Retype each of the records below exactly, leaving the pictures out.

Segment Open

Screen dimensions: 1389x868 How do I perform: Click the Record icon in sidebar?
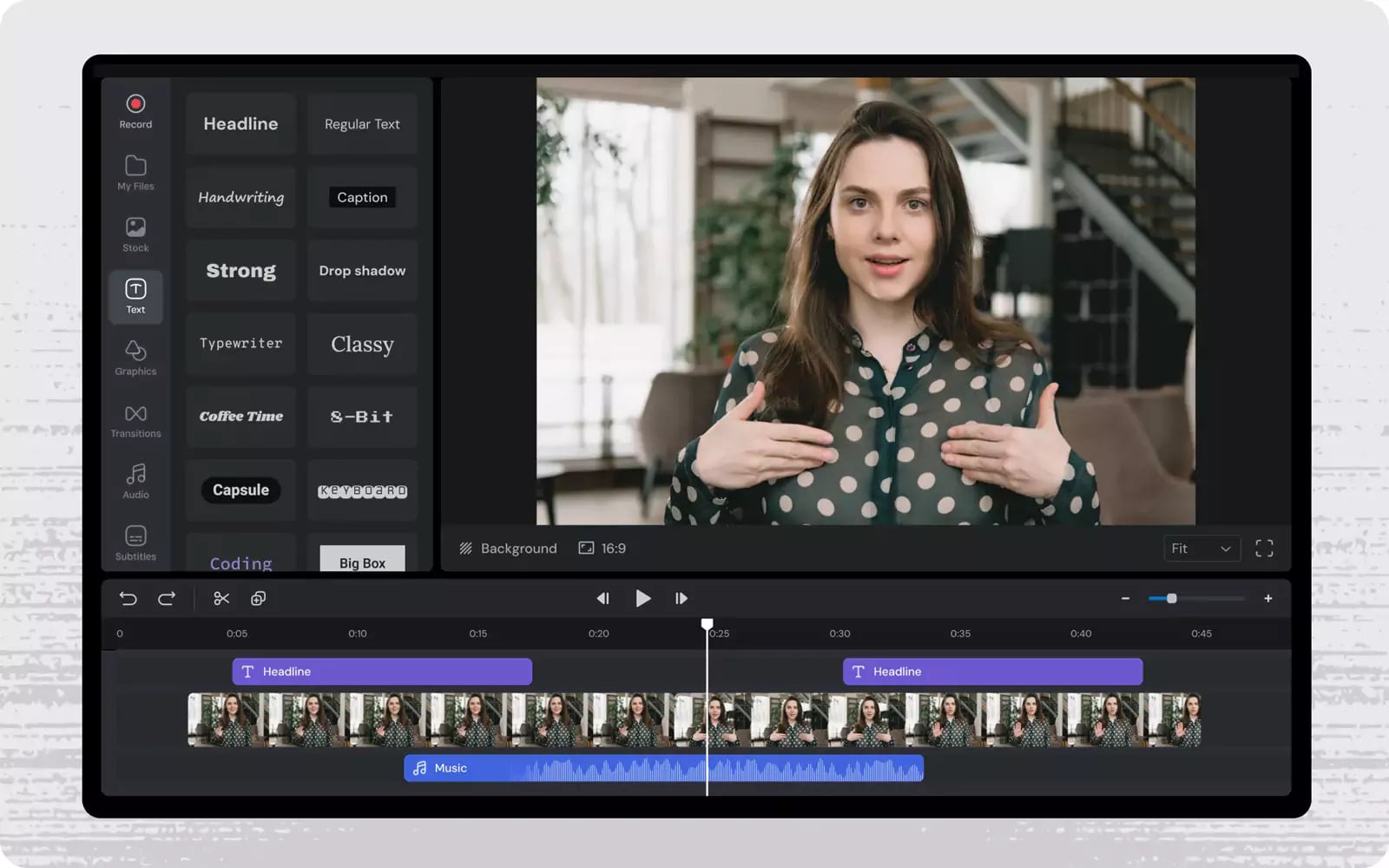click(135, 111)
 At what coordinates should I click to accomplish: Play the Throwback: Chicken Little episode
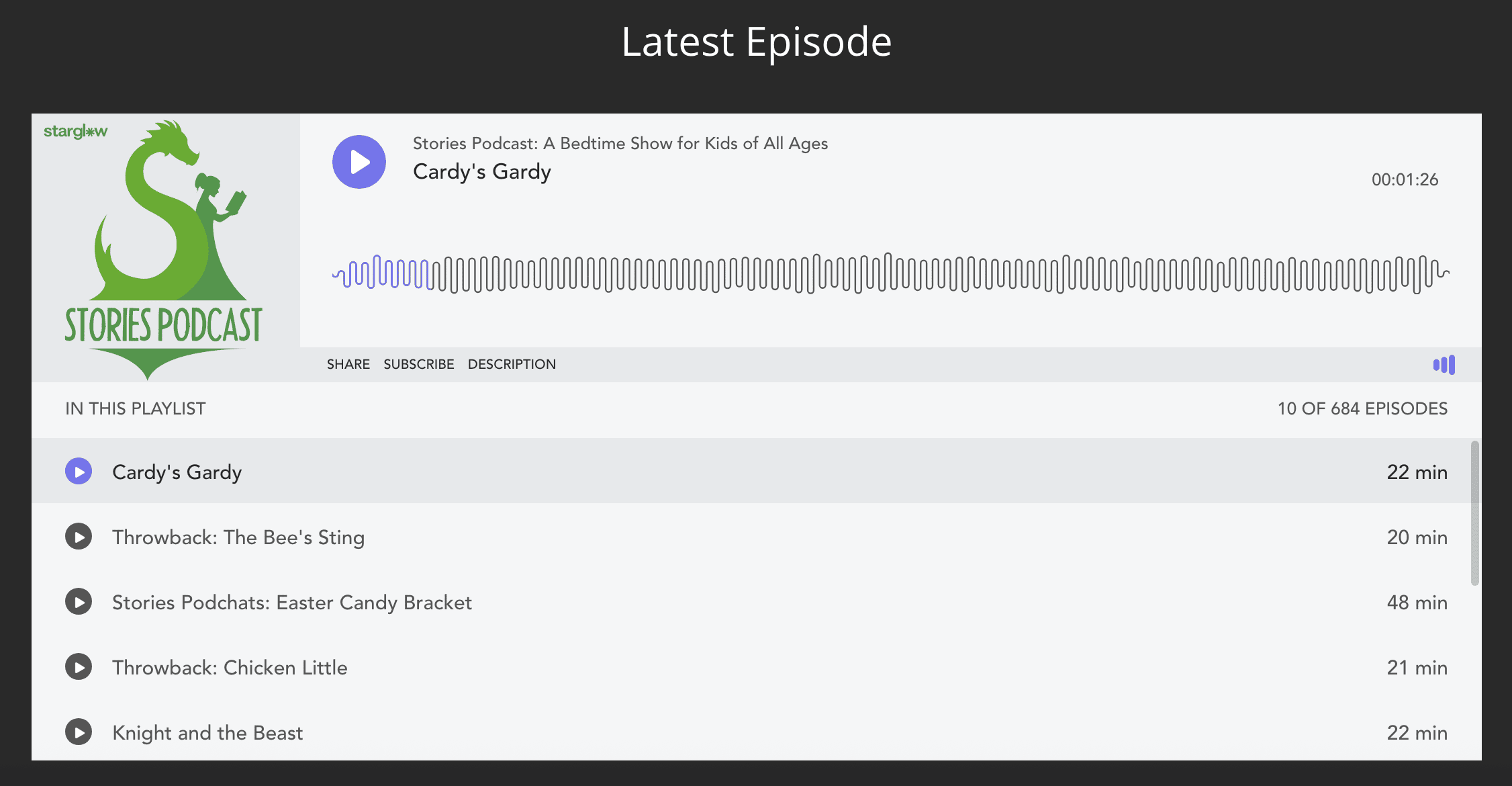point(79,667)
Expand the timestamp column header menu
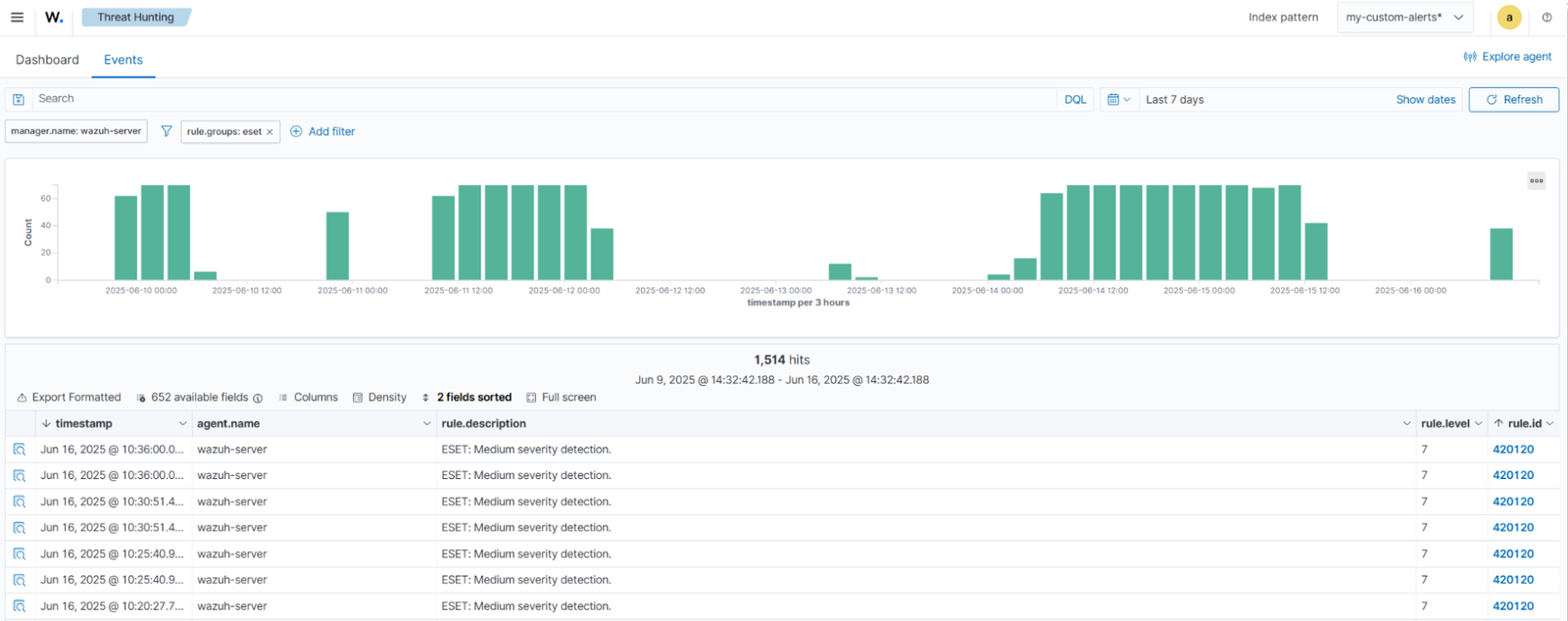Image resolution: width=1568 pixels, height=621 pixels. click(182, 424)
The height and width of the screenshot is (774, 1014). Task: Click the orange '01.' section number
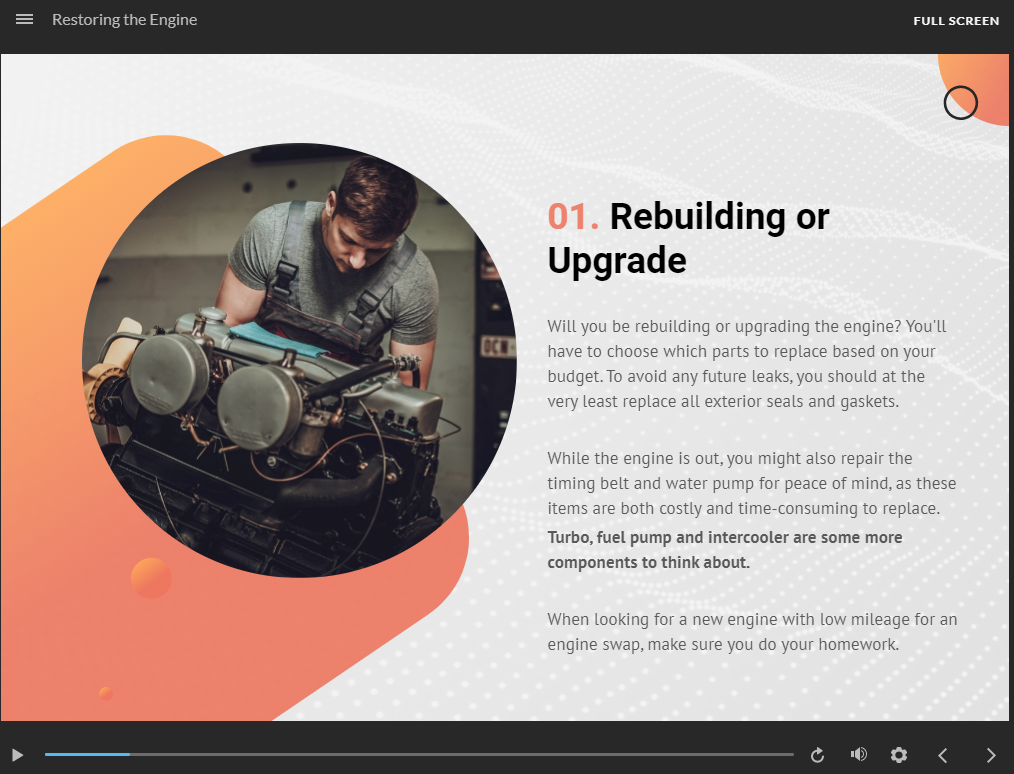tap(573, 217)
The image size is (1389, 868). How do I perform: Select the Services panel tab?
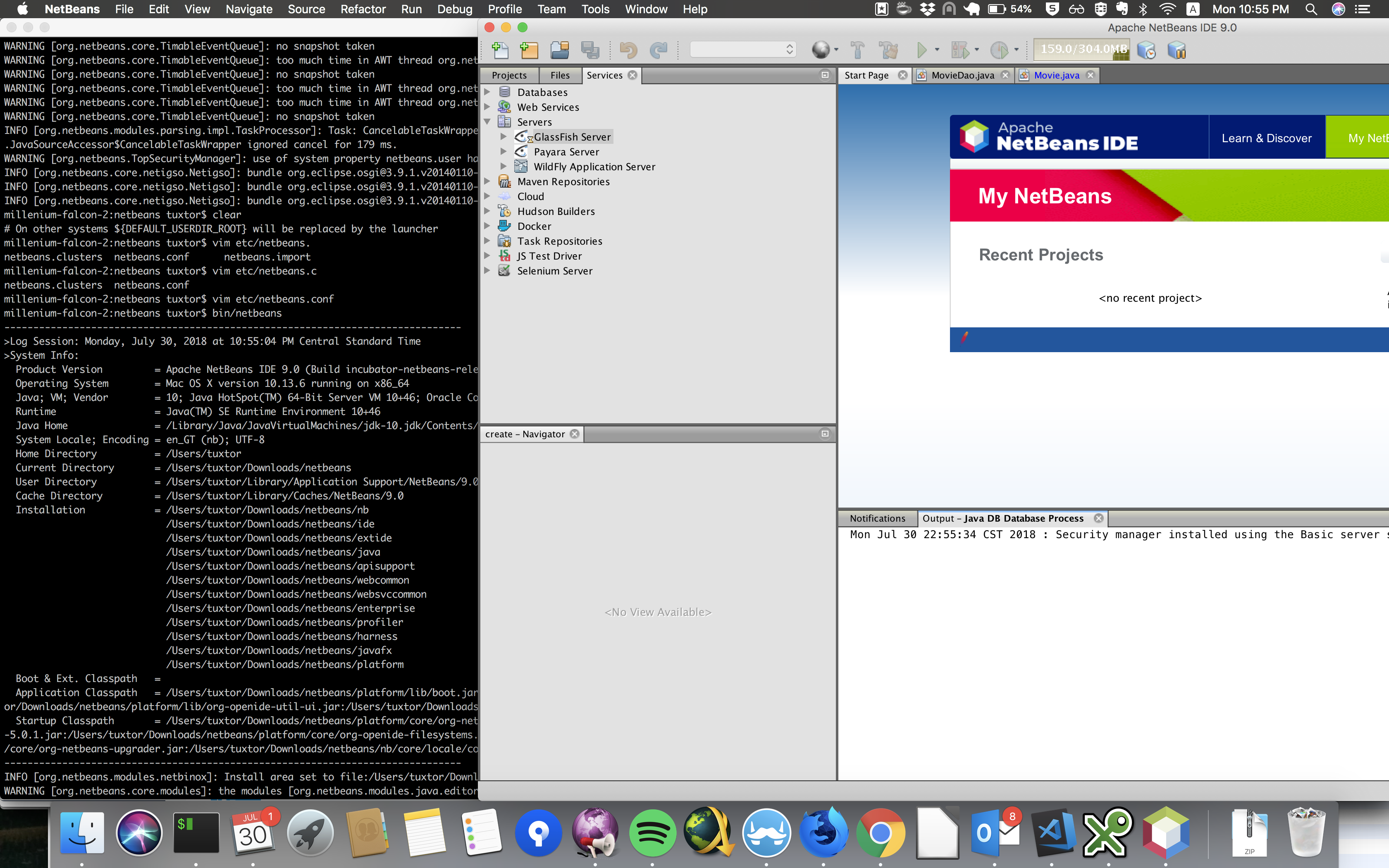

Segment Closed

→ **Task response**
Screen dimensions: 1389x868 How do I perform: Click the Record icon in sidebar?
click(135, 111)
 At what coordinates should I click to accomplish: Play the Throwback: Chicken Little episode
point(79,667)
Expand the timestamp column header menu
Image resolution: width=1568 pixels, height=621 pixels. click(182, 424)
The height and width of the screenshot is (774, 1014). Task: Click the orange '01.' section number
tap(573, 217)
The image size is (1389, 868). How do I perform: Select the Services panel tab?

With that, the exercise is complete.